Songbird: Spatial Audio Encoding on the Web

Travis npm GitHub license

Songbird is a real-time spatial audio encoding JavaScript library for WebAudio applications. It allows web developers to dynamically spatially-encode streaming audio content into scalable ambisonics signal, which is rendered internally using Omnitone to output stereo sound, for realistic and quality-scalable 3D audio.

Hear Songbird in action (currently the examples only work on laptops/desktops):

The implementation of Songbird is based on the Google spatial media specification. It expects mono input to its Source instances and outputs ambisonic (multichannel) ACN channel layout with SN3D normalization. Detailed documentation may be found here.

Table of Contents

How it works

Songbird is a JavaScript API that supports real-time spatial audio encoding for the Web using Higher-Order Ambisonics (HOA).
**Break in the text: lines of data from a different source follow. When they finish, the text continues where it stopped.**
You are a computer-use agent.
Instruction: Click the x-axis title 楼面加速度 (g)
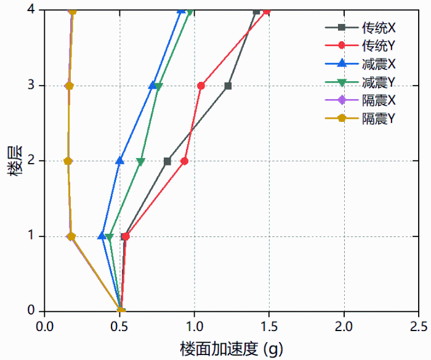point(232,349)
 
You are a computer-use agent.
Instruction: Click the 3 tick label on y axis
point(33,86)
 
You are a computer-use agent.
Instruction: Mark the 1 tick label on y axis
point(33,236)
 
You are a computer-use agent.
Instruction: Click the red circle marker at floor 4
point(267,10)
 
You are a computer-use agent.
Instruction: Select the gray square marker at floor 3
point(228,86)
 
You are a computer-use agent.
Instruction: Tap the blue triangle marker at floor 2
point(120,161)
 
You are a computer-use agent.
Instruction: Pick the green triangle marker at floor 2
point(140,162)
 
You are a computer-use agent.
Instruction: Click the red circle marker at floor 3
point(201,86)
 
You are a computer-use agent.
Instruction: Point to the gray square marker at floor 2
point(167,161)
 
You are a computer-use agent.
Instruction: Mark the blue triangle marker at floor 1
point(102,236)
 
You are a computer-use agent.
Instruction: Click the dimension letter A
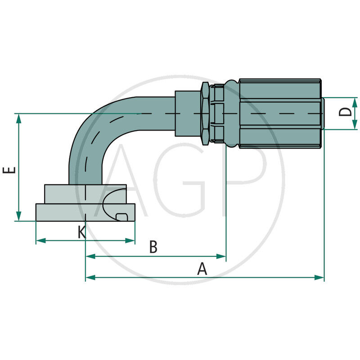(202, 269)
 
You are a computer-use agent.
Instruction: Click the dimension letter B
(153, 247)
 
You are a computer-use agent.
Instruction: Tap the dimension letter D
(345, 112)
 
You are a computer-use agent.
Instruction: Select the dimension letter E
(9, 170)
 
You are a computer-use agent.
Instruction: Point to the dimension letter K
(82, 232)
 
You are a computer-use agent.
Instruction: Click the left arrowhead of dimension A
(90, 277)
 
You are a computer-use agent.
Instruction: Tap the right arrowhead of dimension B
(221, 256)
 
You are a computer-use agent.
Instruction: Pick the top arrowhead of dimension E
(18, 118)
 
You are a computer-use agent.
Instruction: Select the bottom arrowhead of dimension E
(18, 216)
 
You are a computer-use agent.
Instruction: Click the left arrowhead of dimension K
(41, 241)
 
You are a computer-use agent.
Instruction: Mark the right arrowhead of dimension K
(130, 241)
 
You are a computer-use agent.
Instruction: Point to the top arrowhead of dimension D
(355, 103)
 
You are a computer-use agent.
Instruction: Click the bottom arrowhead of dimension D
(355, 125)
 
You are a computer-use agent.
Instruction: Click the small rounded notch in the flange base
(122, 217)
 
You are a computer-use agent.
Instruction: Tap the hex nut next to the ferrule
(205, 113)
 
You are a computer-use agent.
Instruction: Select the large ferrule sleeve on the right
(280, 113)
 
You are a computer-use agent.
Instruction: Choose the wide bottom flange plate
(86, 212)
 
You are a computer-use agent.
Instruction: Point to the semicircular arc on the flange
(114, 204)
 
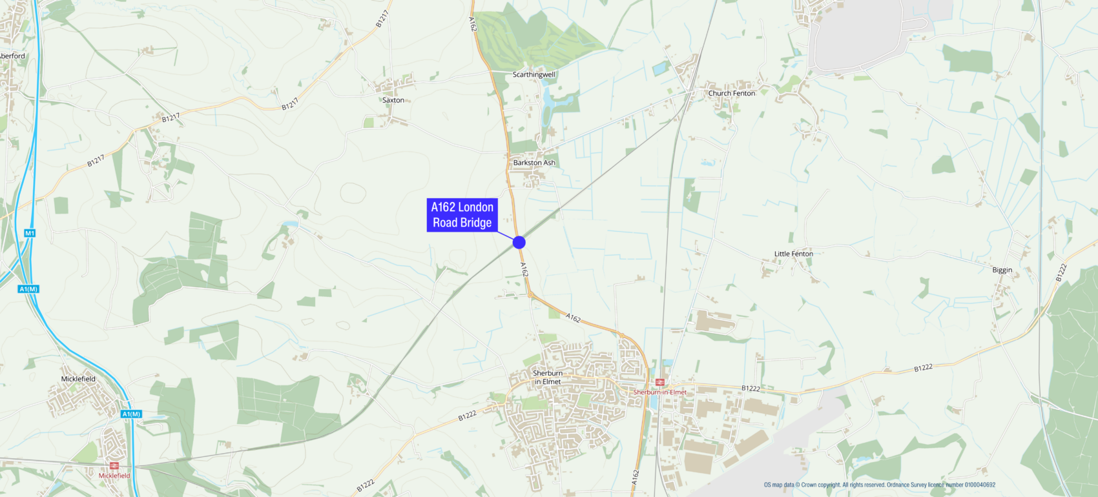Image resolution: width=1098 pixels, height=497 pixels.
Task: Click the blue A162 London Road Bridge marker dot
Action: (x=519, y=242)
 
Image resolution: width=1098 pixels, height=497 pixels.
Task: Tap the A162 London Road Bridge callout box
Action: (x=462, y=215)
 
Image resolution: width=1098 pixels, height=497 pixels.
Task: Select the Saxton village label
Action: (x=393, y=100)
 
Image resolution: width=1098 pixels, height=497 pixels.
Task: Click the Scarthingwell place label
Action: (x=533, y=74)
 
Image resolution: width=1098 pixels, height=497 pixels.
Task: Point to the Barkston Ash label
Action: (x=533, y=163)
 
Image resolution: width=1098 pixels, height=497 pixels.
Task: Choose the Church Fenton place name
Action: (x=731, y=93)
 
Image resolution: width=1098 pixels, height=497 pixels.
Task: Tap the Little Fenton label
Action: (x=793, y=254)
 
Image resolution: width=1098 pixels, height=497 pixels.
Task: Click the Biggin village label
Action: (x=1002, y=270)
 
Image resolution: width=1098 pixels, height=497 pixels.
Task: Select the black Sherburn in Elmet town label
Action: (x=548, y=377)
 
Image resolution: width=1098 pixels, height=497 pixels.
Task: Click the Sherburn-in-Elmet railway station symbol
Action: (x=659, y=382)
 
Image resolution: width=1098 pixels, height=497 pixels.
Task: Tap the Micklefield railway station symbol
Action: (x=114, y=466)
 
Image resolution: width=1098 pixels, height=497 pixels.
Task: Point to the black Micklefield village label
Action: (x=78, y=379)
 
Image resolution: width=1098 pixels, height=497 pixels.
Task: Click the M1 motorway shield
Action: (x=30, y=233)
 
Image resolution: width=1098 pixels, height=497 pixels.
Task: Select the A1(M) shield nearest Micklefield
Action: (x=131, y=414)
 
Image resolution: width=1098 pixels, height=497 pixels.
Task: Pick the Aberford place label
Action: (x=12, y=56)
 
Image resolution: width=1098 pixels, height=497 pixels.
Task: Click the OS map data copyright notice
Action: (x=879, y=485)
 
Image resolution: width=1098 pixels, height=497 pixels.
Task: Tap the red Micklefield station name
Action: (x=114, y=476)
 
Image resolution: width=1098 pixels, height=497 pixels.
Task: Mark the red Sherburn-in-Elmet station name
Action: (x=659, y=392)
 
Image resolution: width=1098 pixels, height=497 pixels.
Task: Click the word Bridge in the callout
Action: (x=476, y=223)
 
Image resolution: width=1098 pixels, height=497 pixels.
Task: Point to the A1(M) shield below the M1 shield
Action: (x=29, y=289)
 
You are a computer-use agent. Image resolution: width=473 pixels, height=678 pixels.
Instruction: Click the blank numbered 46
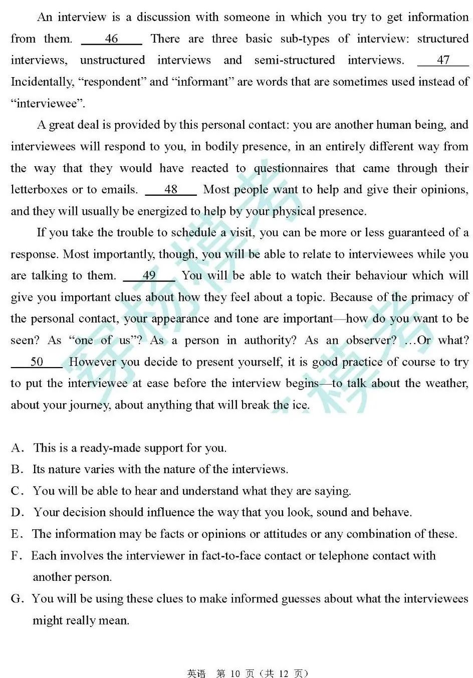coord(112,39)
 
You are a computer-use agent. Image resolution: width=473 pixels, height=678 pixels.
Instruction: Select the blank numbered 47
coord(443,60)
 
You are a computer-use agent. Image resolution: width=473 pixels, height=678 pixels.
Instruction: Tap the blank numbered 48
coord(171,189)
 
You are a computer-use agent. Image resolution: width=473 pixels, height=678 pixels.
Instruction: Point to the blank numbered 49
coord(149,275)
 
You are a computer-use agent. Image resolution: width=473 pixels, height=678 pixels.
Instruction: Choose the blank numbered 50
coord(37,362)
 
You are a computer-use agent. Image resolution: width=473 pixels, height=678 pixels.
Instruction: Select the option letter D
coord(17,512)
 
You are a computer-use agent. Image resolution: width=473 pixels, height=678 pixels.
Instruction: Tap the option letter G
coord(17,598)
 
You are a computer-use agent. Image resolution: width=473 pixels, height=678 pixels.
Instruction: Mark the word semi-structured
coord(294,60)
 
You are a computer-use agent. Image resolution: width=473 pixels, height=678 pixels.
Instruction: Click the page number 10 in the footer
coord(235,673)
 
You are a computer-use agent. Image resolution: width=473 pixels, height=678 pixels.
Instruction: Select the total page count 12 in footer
coord(284,673)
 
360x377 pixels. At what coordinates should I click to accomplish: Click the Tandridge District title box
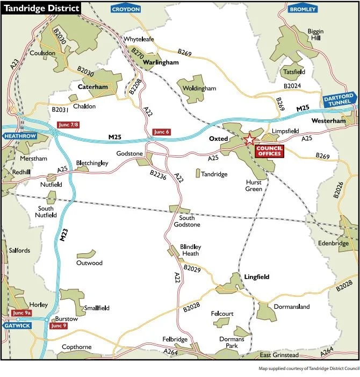(41, 9)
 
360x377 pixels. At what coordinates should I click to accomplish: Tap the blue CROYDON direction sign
(126, 9)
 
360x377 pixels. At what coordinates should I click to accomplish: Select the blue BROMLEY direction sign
(303, 9)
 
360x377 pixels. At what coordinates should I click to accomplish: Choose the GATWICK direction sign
(16, 325)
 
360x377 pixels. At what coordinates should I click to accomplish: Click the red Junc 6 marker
(161, 132)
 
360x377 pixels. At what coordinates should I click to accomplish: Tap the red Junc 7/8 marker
(67, 125)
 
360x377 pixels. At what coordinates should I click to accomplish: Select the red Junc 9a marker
(21, 313)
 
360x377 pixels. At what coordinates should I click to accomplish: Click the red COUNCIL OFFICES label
(269, 151)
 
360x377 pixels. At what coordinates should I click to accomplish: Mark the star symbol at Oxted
(250, 140)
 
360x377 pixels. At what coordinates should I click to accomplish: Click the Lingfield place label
(257, 277)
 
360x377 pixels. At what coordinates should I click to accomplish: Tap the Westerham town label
(328, 122)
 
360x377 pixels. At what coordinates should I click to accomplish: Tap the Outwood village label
(89, 263)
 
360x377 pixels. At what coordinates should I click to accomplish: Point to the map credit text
(308, 369)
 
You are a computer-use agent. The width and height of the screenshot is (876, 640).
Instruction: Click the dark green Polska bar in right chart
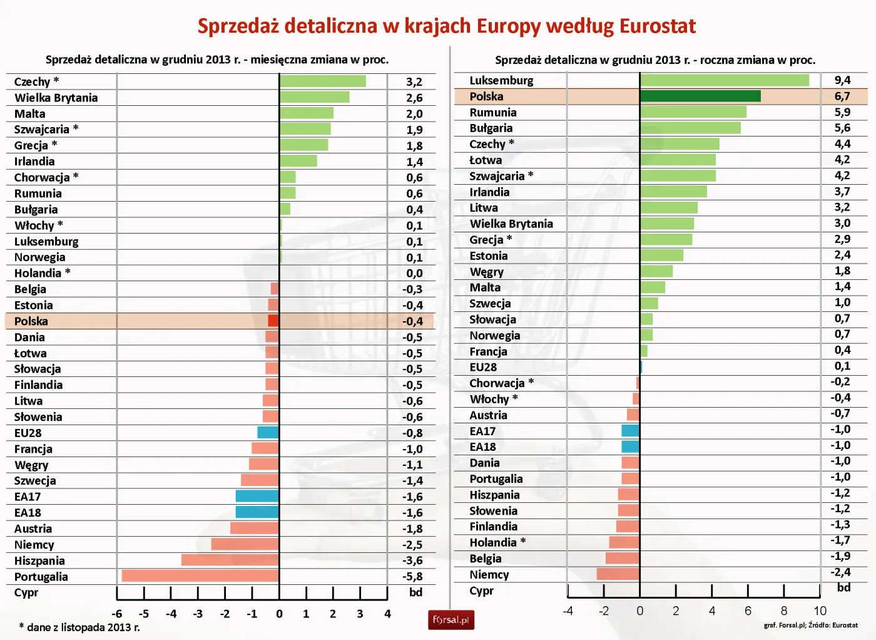(x=700, y=96)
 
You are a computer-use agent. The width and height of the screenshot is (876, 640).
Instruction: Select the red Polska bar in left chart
(x=273, y=321)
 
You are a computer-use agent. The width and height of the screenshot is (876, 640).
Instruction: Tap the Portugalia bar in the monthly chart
(x=200, y=576)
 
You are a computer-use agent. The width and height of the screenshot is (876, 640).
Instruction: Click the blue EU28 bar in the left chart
(x=268, y=432)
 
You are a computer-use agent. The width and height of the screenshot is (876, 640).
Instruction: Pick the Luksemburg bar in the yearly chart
(x=724, y=80)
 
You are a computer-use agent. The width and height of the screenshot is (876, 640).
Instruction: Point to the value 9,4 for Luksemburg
(x=842, y=80)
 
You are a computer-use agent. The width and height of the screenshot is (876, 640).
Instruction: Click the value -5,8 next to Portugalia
(x=413, y=576)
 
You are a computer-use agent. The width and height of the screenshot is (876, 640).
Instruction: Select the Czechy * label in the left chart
(x=36, y=81)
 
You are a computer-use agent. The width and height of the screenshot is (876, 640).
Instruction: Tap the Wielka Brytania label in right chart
(x=511, y=224)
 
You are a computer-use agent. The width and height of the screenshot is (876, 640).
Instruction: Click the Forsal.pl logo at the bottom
(x=451, y=620)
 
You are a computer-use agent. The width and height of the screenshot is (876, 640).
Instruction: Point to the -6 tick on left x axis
(x=117, y=614)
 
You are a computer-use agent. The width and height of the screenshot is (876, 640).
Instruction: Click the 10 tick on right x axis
(x=820, y=611)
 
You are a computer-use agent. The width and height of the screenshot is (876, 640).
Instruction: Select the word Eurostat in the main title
(x=657, y=26)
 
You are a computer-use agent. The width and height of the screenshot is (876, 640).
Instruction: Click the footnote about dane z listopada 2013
(x=79, y=627)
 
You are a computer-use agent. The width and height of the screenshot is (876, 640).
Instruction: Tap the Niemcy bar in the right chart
(x=618, y=574)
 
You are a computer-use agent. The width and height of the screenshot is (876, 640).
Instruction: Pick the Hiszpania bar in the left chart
(x=230, y=560)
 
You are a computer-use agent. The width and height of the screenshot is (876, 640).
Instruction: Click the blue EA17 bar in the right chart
(x=630, y=431)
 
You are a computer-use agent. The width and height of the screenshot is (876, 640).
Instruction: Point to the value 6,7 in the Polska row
(x=842, y=96)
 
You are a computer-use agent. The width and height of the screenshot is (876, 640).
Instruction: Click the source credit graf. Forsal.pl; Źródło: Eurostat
(x=810, y=625)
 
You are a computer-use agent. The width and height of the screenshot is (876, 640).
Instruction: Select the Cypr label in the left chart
(x=26, y=592)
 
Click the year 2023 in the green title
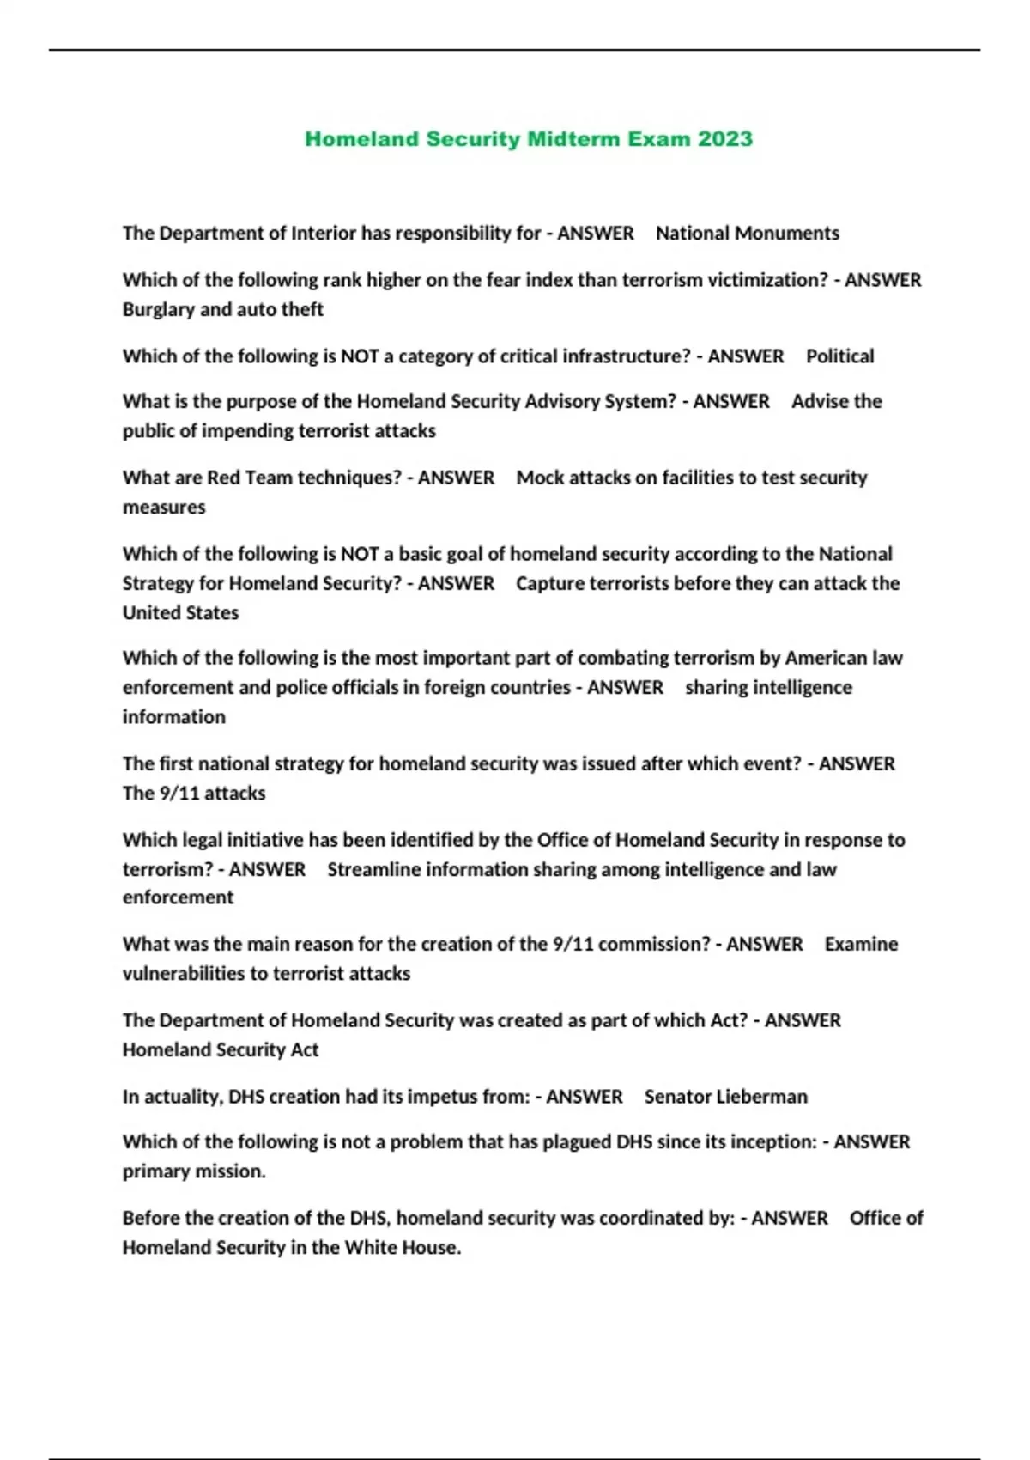[x=725, y=139]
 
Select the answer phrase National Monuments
[x=747, y=234]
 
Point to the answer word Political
[x=839, y=356]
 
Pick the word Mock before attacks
[x=540, y=478]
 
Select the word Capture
[x=549, y=584]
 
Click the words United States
[x=180, y=613]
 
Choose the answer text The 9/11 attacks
[x=194, y=794]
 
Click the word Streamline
[x=373, y=870]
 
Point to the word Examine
[x=861, y=945]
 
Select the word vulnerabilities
[x=184, y=974]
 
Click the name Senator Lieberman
[x=725, y=1097]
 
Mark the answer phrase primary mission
[x=194, y=1172]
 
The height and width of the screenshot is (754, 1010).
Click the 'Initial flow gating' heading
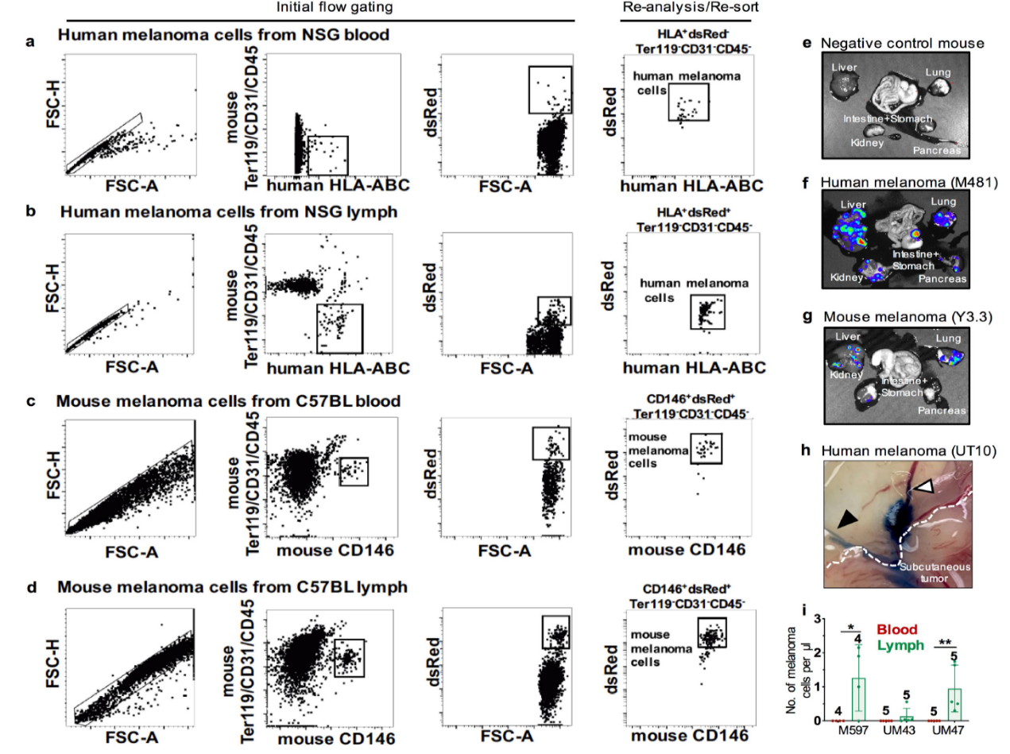[x=323, y=7]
This is accomplished by attached audio input to a Source which has associated spatial object parameters. Source objects are attached to a Songbird instance, which models the listener as well as the room environment the listener and sources are in. Binaurally-rendered ambisonic output is generated using Omnitone, and raw ambisonic output is exposed as well.

Songbird Diagram


Songbird is designed to be used for web front-end projects. So NPM is recommended if you want to install the library to your web project. You can also clone this repository and use the library file as usual.

npm install songbird-audio


The first step is to include the library file in an HTML document.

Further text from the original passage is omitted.